明日の蒼の空
「拓哉の似顔絵を描くから、見ててくれる?」
 夏美さんはそう言うと、砂浜に落ちている棒切れを拾った。

 私とりさは、夏美さんの真横に立ち、どこまでも広がっている水色の空の見上げた。

 夏美さんは棒切れを握り締めた手を空に向けた。

「あたしは、本当に絵心がないな」

 夏美さんが空のキャンバスに描いた彼氏さんの似顔絵は、決して上手とは言えない。

 とても失礼な表現の仕方だけど、へのへのもへじに毛が生えたような似顔絵。

 ものすごく下手な似顔絵だけど、心が込められていると私は思った。

「拓哉、三年間も、あたしに手紙を送ってくれて、本当にありがとう。新しい彼女と幸せになってね」
 涙声で言った夏美さんは、淡い水色の空のキャンバスに描いた彼氏さんの似顔絵に息を吹きかけた。

 夏美さんなりのお別れの仕方だったのかもしれない。

「これでいいの。これでよかったの」
 夏美さんが泣いているところを初めて見た。

 彼氏さんの似顔絵を消したばかりの夏美さんに掛ける言葉は見つからない。

「夏美お母さん、大丈夫?」
 りさが心配そうな顔で夏美さんに声を掛けた。

「大丈夫よ。
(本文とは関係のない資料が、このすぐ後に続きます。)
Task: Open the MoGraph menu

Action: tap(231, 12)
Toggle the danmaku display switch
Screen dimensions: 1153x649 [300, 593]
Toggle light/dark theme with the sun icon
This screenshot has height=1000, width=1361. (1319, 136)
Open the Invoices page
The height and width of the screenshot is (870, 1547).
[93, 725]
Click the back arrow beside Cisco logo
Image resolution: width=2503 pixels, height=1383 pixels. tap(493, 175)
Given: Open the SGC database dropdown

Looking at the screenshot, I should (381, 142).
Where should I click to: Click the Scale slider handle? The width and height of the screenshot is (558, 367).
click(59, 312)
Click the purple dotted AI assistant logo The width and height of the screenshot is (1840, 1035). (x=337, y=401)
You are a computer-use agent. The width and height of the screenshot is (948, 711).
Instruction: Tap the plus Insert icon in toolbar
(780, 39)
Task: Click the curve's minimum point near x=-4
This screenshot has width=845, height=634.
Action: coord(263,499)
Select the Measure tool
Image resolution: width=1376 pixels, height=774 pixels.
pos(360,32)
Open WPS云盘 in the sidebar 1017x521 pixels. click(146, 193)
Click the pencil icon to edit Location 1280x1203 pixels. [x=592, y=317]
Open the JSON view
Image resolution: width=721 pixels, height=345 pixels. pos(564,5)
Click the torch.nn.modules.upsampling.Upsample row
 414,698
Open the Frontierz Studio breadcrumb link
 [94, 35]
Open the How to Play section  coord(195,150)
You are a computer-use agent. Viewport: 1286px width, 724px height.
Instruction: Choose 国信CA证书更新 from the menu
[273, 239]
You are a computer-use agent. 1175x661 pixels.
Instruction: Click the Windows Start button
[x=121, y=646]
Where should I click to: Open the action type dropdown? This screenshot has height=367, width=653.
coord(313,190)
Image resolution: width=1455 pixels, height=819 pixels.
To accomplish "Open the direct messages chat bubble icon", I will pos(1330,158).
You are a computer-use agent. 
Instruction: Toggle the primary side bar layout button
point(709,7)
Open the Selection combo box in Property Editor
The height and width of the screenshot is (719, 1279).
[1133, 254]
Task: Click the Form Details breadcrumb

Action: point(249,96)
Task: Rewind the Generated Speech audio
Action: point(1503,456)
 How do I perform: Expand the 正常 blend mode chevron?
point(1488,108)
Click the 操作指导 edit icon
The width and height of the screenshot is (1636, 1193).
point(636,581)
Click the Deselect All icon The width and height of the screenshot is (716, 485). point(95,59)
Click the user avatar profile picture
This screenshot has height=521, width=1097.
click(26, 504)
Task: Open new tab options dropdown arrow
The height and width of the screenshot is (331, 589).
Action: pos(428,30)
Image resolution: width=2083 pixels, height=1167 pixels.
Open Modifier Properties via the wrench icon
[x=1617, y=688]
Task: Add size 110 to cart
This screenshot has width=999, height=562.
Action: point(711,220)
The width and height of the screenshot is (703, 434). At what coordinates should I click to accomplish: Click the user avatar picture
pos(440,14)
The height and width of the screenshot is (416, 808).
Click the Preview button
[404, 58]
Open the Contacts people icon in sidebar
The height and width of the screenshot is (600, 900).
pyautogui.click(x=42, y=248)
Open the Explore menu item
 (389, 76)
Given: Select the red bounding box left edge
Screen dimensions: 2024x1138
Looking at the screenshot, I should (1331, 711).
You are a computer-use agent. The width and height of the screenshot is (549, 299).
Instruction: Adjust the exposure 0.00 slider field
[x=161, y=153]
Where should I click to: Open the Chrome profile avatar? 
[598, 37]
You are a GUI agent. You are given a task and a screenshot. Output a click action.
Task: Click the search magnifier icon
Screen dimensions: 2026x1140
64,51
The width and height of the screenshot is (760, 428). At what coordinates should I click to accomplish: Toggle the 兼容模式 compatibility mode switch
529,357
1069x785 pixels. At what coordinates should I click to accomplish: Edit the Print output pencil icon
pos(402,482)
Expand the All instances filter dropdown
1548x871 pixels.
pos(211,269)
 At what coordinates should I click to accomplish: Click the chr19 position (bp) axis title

あたしには、蒼衣とりさという、素敵な家族がいるから」
 微笑みながら言った夏美さんは、手に持っている棒切れを海に向かって投げた。

「こんなあたしはあたしじゃない」と言って、りさを肩車した。

 私は夏美さんの右手をぎゅっと握り締めた。

 とても温かい感触だった。

「また来年の夏休みに、家族三人で、星のしずく海岸に来ましょう!」
 夏美さんが明るい声で言った。

 りさは両手を高く上げて、「わーい! わーい! やったあ!」と叫んで、大喜び。

 私は心の中で大喜び。



 夏美さんとりさの明るい笑顔を見て、私は確信した。

 どんなに嫌なことがあっても、どんなに辛いことがあっても、どんなに悲しいことがあっても、我が家は決して離れ離れになったりしない。

 夏美さんと私とりさは、ずっとずっとずっと家族。

 これからも、家族三人で支え合って生きていく。